- Q3/2015 Israeli PE deal making drops 43 percent below the 5-year quarterly average
- Technology sector attracts $1.8 billion – 75 percent of all PE transactions in Q3/2015
- Foreign PE funds cool down in Q3/2015 – only 29 percent of all Israeli private equity investments
In the third quarter of 2015, Israeli private equity investment fell to just $419 million in 20 deals, according to the latest IVC-Research Center – Shibolet & Co. Law Firm report. This fall follows an exceptionally high preceding quarter, when 27 deals accounted for $1.6 billion (the third highest quarter in the last four years). Moreover, the third quarter total was 43% below the five-year quarterly average of $738 million, but the number of deals was the same as the average.
Despite the substantial quarter-over-quarter fluctuations, the first nine months of 2015 have been the most successful three-quarter span in Israeli private equity performance, with nearly $2.5 billion invested in 66 deals. These figures are higher than the $2.3 billion invested in 60 deals in the first nine months of 2014, or the $1.7 billion in 58 investments during the corresponding period of 2013.
In the first nine months of 2015, Israeli private equity funds invested $672 million or 27% of the total. This was a 24% increase, compared with $543 million invested in the same period of 2014. The three largest deals over this period were buyout transactions, which accounted for 30% of Israeli PE fund investments, the largest of which was the $97 million buyout of Hadera Paper by FIMI in the second quarter of 2015.
While foreign private equity funds maintained their activity levels in terms of the number of transactions, the volume of investments dropped to just 29% of total deal-making in the third quarter, compared with 81% in the preceding quarter, and 84% in the corresponding quarter of 2014 – the two strongest quarters for foreign PE activity in Israel. The largest deal in the third quarter of 2015 was the $50 million buyout of e-commerce company Payoneer by the Wellington PE fund. In the first nine months of 2015, the four largest deals closed by foreign private equity funds accounted for almost $1.3 billion, or 52%, of total investments.
Shibolet & Co. partner Omer Ben-Zvi said, “On the one hand, it can’t be denied that private equity investments in the third quarter of 2015 were relatively low. This fact may be attributed to the volatility in capital markets in recent months, which is crucial when large deals in late stage companies are concerned. On the other hand, it’s important to note that the number of deals and volumes are very similar to those of the first quarter of the year, with the entire period constituting an especially strong first three quarters. Therefore, I wouldn’t conclude that the trend is turning, or that the Israeli private equity market is weakening simply based on the third quarter results. It is too early to conclude a down trend based on a single quarter, partly because the survey figures are strongly impacted by single large-size deals. Such deals are always few, but make up a sizable portion in capital investment. It is also important to note that PE deals often take around six months to close.”

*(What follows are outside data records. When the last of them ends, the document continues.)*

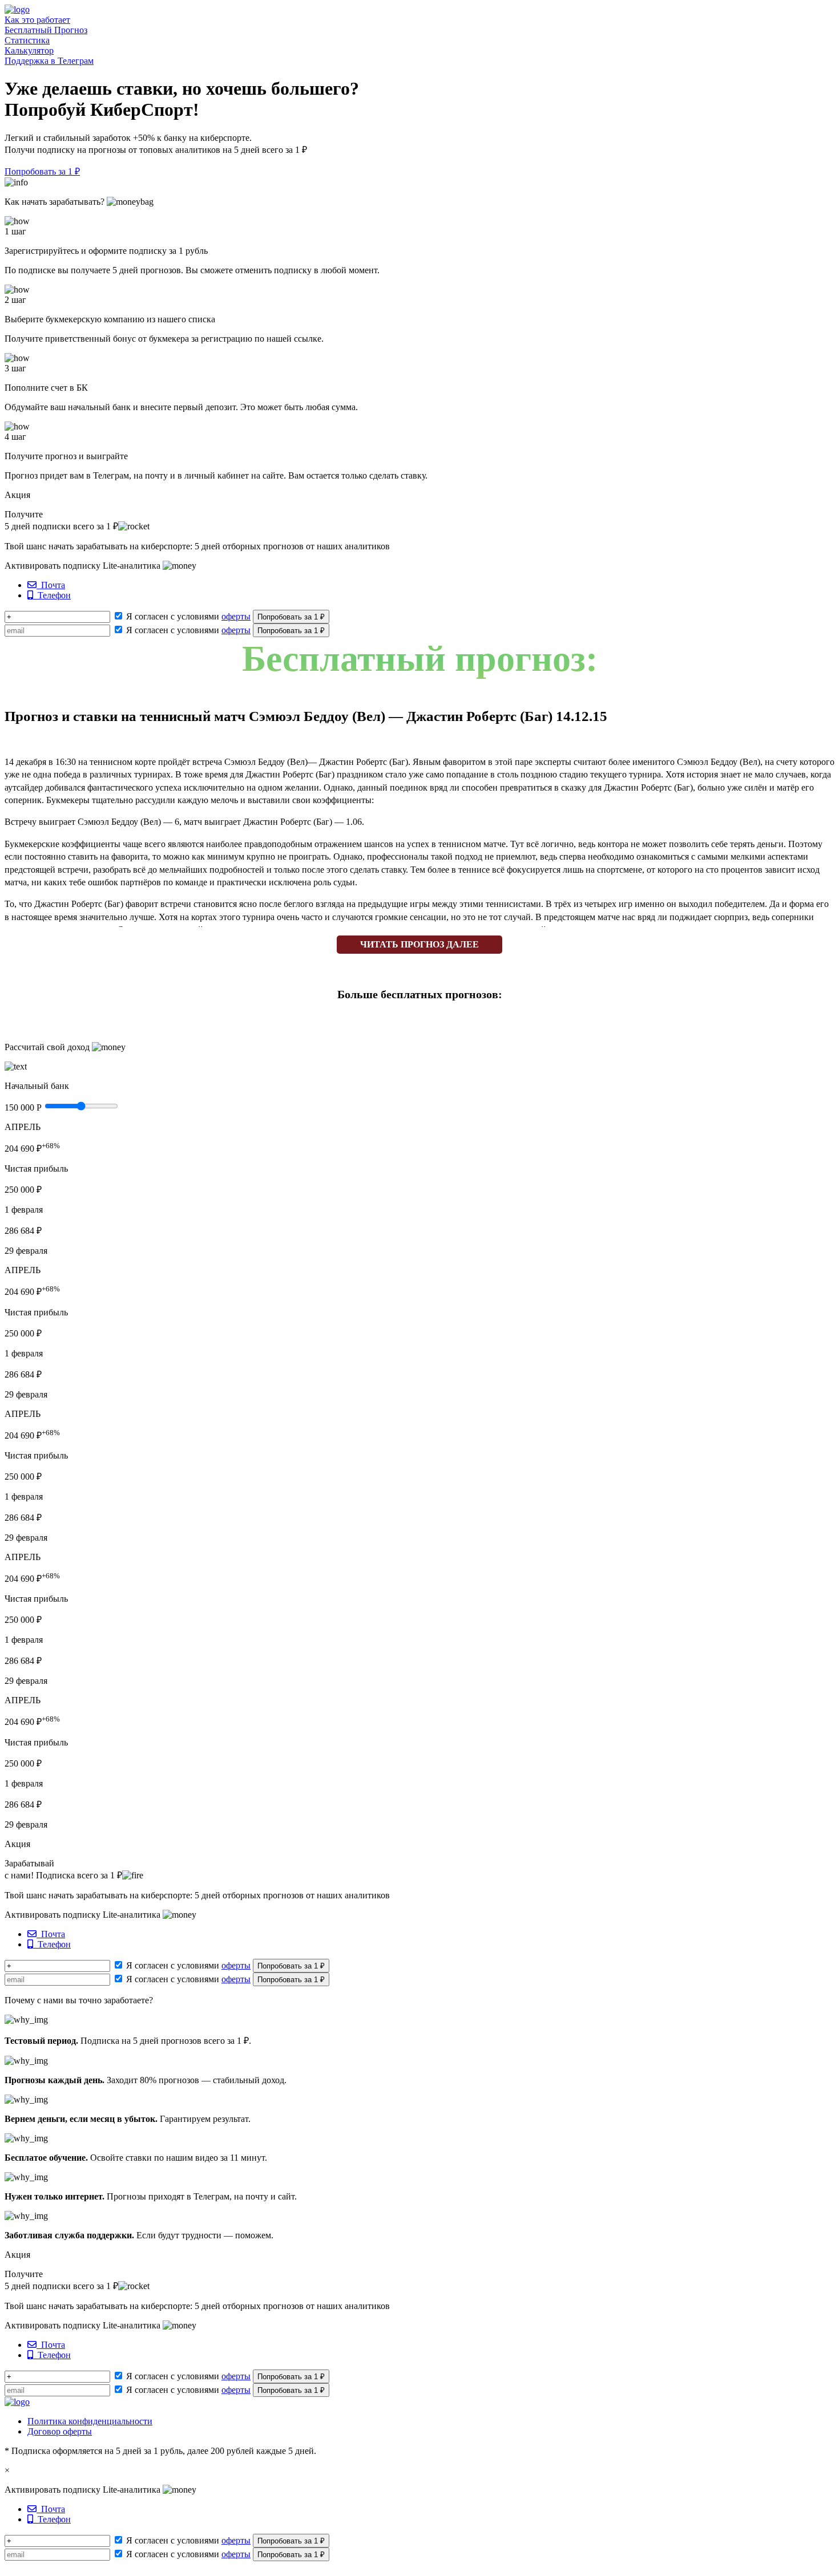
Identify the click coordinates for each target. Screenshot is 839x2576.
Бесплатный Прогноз (46, 30)
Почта (51, 585)
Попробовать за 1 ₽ (42, 171)
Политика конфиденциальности (89, 2421)
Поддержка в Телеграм (49, 61)
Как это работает (37, 20)
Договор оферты (59, 2431)
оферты (236, 616)
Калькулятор (29, 50)
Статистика (27, 40)
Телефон (52, 595)
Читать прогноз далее (419, 944)
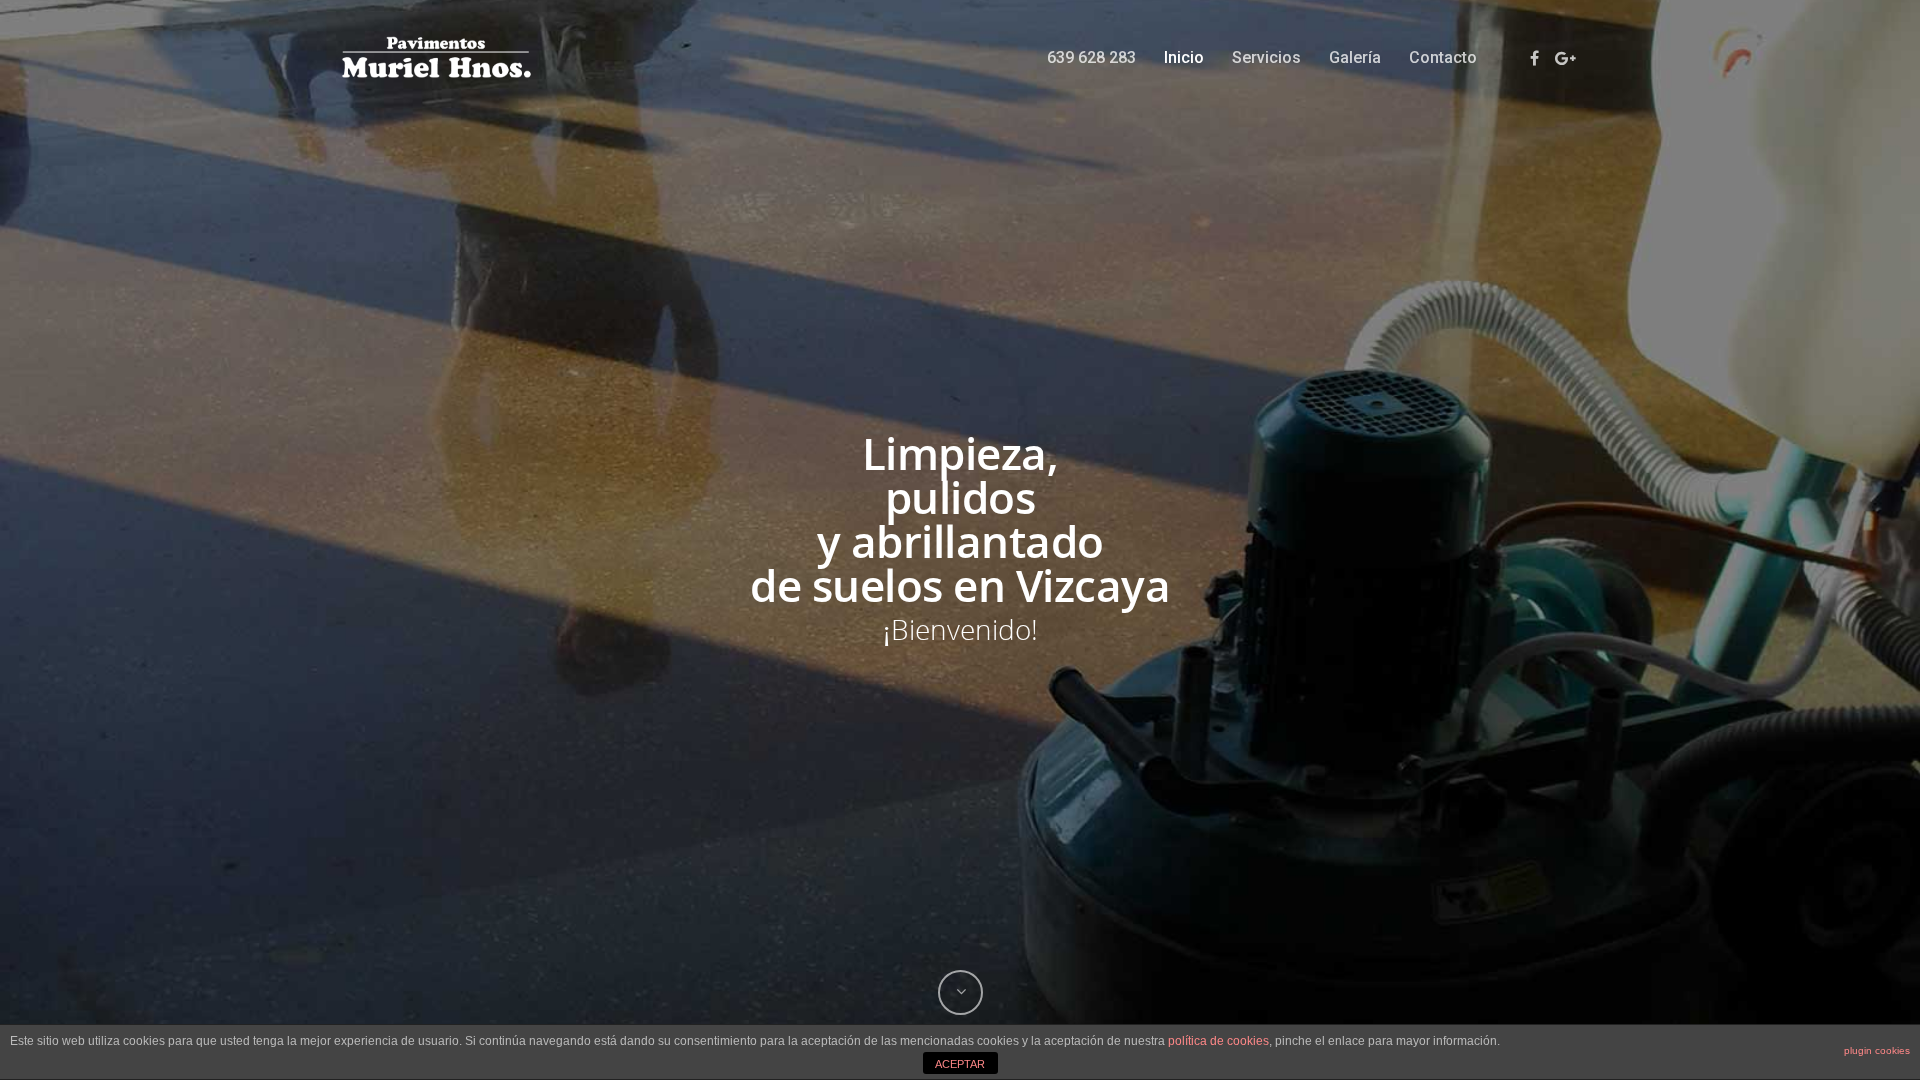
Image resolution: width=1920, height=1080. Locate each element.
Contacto (1443, 57)
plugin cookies (1877, 1050)
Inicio (1184, 57)
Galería (1355, 57)
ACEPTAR (960, 1064)
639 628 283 (1091, 57)
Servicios (1266, 57)
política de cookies (1218, 1041)
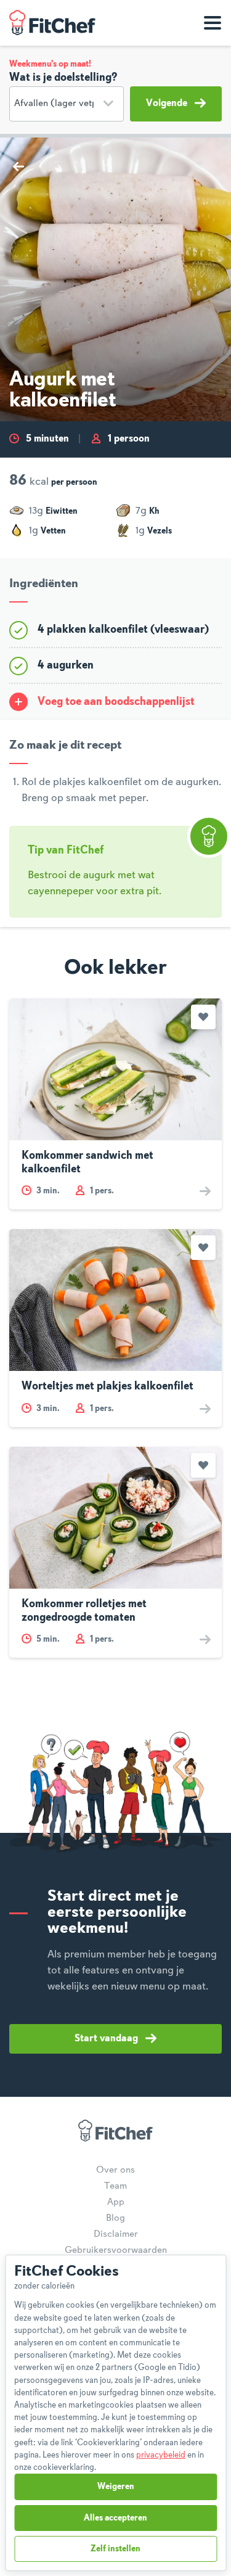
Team (115, 2186)
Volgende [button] (166, 104)
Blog (115, 2218)
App (115, 2202)
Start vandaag (106, 2039)
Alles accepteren (115, 2518)
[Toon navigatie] (212, 23)
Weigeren (115, 2486)
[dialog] (115, 2413)
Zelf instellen (115, 2549)
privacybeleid (160, 2455)
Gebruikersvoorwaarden (116, 2250)
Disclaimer (116, 2234)
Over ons (115, 2170)
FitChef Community (52, 23)
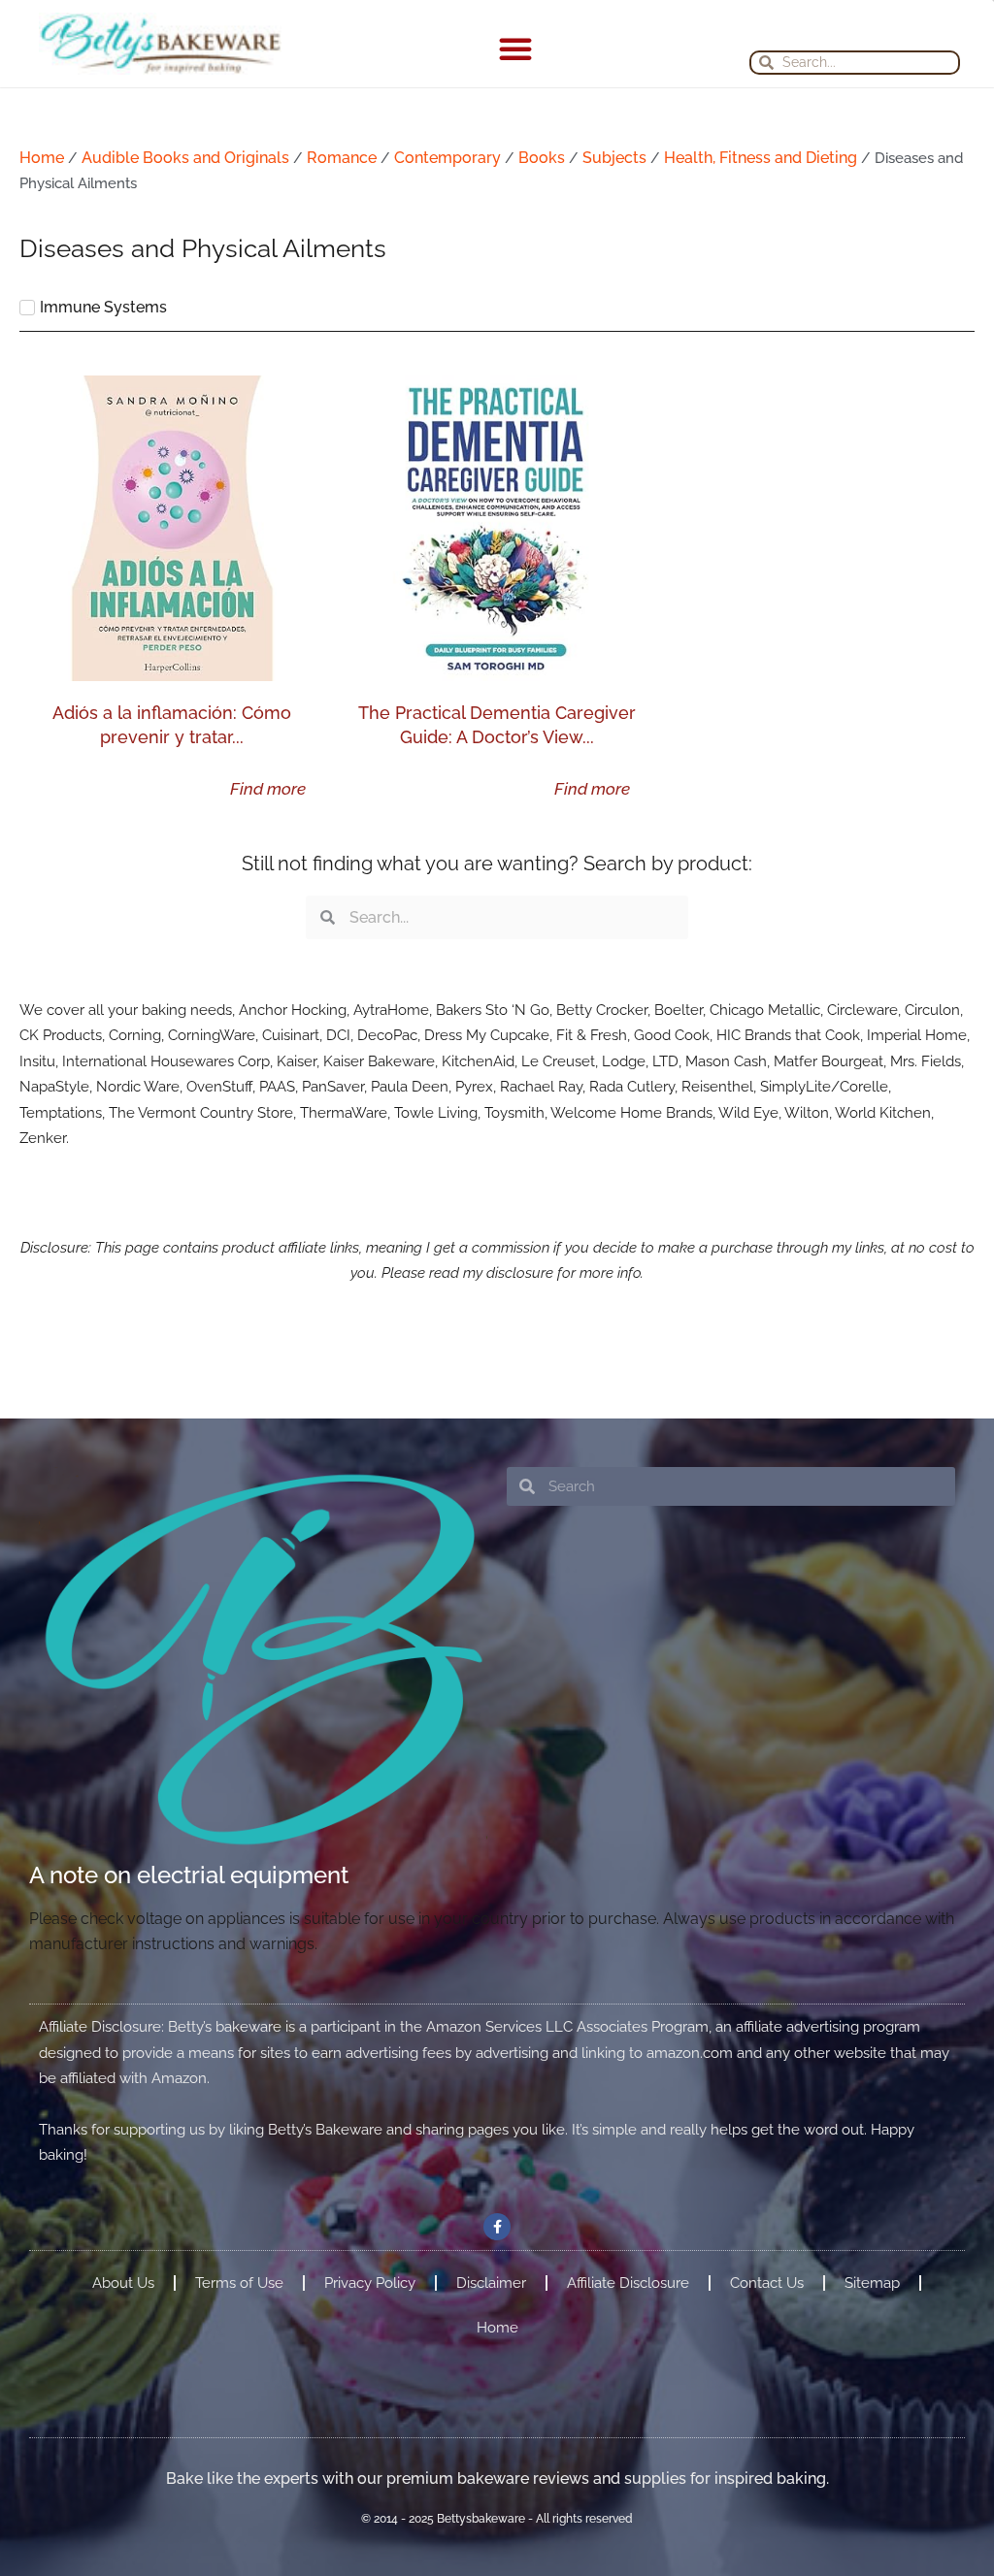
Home (41, 157)
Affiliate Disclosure (628, 2283)
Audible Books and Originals (185, 157)
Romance (342, 157)
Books (541, 157)
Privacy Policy (369, 2283)
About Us (123, 2283)
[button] (515, 48)
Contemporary (447, 157)
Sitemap (872, 2283)
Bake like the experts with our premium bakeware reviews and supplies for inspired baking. (497, 2478)
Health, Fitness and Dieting (760, 157)
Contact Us (767, 2283)
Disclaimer (491, 2283)
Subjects (614, 157)
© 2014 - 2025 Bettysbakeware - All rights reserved (497, 2519)
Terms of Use (239, 2283)
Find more (268, 789)
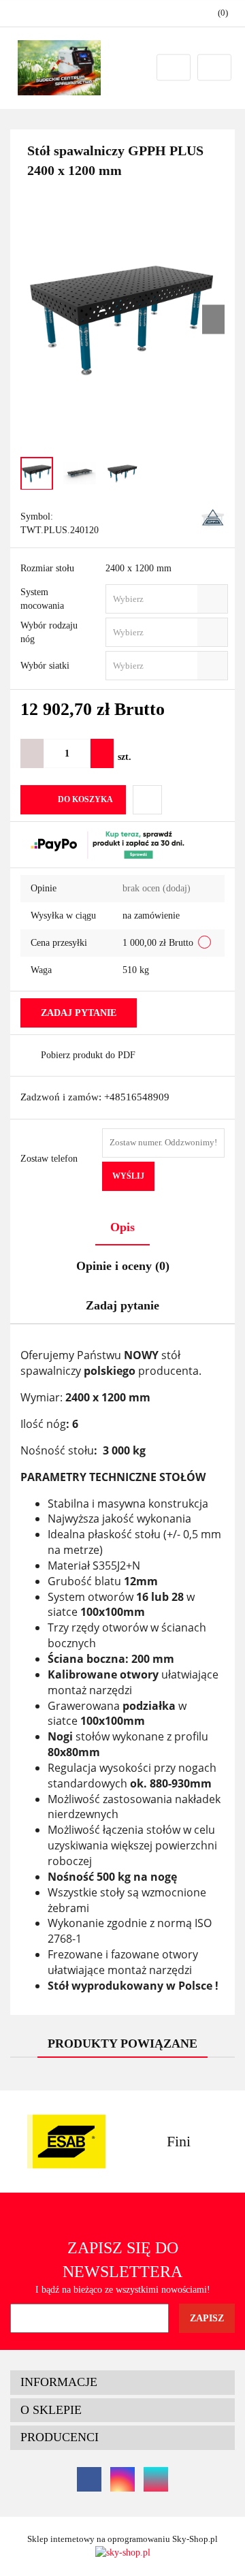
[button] (122, 2382)
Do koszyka (85, 799)
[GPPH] (213, 518)
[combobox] (166, 599)
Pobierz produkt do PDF (88, 1055)
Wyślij (128, 1176)
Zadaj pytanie (78, 1013)
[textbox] (155, 599)
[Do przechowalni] (147, 799)
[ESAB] (66, 2141)
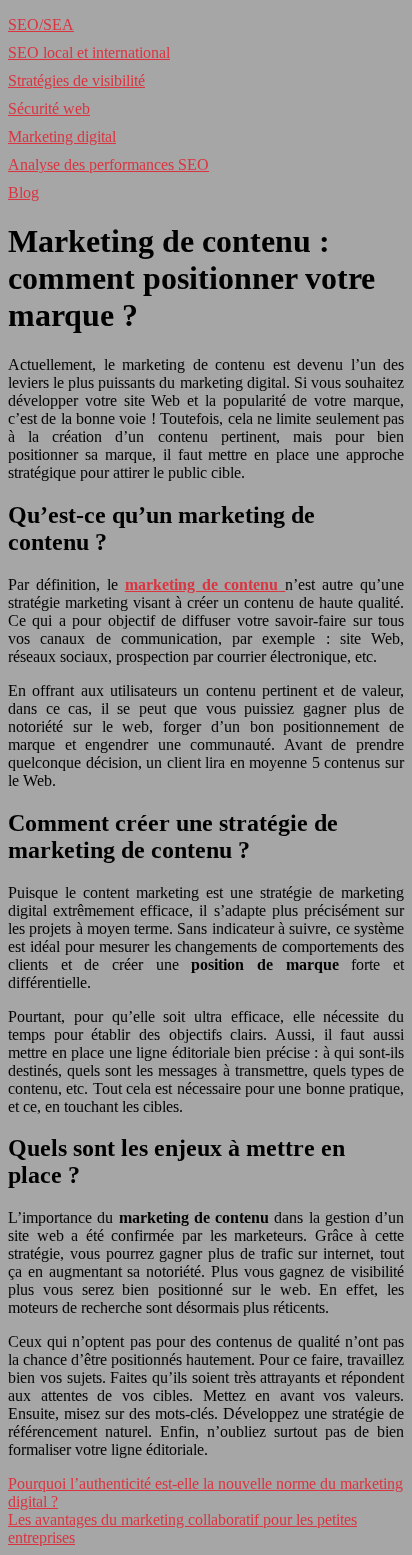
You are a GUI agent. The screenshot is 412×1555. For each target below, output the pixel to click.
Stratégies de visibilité (76, 80)
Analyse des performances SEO (108, 164)
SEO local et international (89, 52)
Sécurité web (49, 108)
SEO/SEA (41, 24)
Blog (23, 192)
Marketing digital (62, 136)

In the third quarter, 11 technology deals accounted for $233 million or 56% of private equity investments. The amount was sharply down from $1.3 billion (80%) invested in 11 deals in the previous quarter, and far below the $1.6 billion (95%) invested in the corresponding quarter of 2014. However, the number of transactions has kept stable, compared with 11 deals and 10 deals closed by private equity investors in the preceding quarter of 2015 and the corresponding quarter of 2014, respectively.
IVC research manager Marianna Shapira said, “While we observed a slowdown in in the last quarter, in the long-run the technology sector accounts for the largest part of private equity deal-making in Israel, being also the main target for the foreign PE investors. As demonstrated throughout the years, the ultimate majority of large transactions above $100 million in Israel are performed by foreign private equity investors in technology companies. Therefore exceptionally high quarterly figures, such as those we’ve seen in the second quarter, usually stem from the remarkably large deals in this sector, especially when foreign investors are involved.”
She believes the results in the third quarter have reflected a slowdown in foreign PE fund activity, which is temporary, “considering the increasing number of growth-stage high-tech companies in Israel, which represent potential PE targets. “We expect to see the numbers turn back up for private equity deal-making by the end of the year or early next year, ” Shapira stressed.
Ben-Zvi agrees, “In light of the consistent number of deals made by foreign PE investors and investments in technology companies in the last quarter, together with our estimate that more than a few technology companies in Israel are at a stage fit for private equity funds to join in, I would estimate that the private equity market’s uptrend we have been seeing in the last couple of years, will continue.”
The IVC-Online Database maintains data on 28 active Israeli private equity management companies with a total of $7.97 billion under management. In the first nine months of 2015, six Israeli private equity funds raised approximately $1.1 billion, and five other funds are engaged in fund raising, and are expected to close some $300 million by the end of 2015.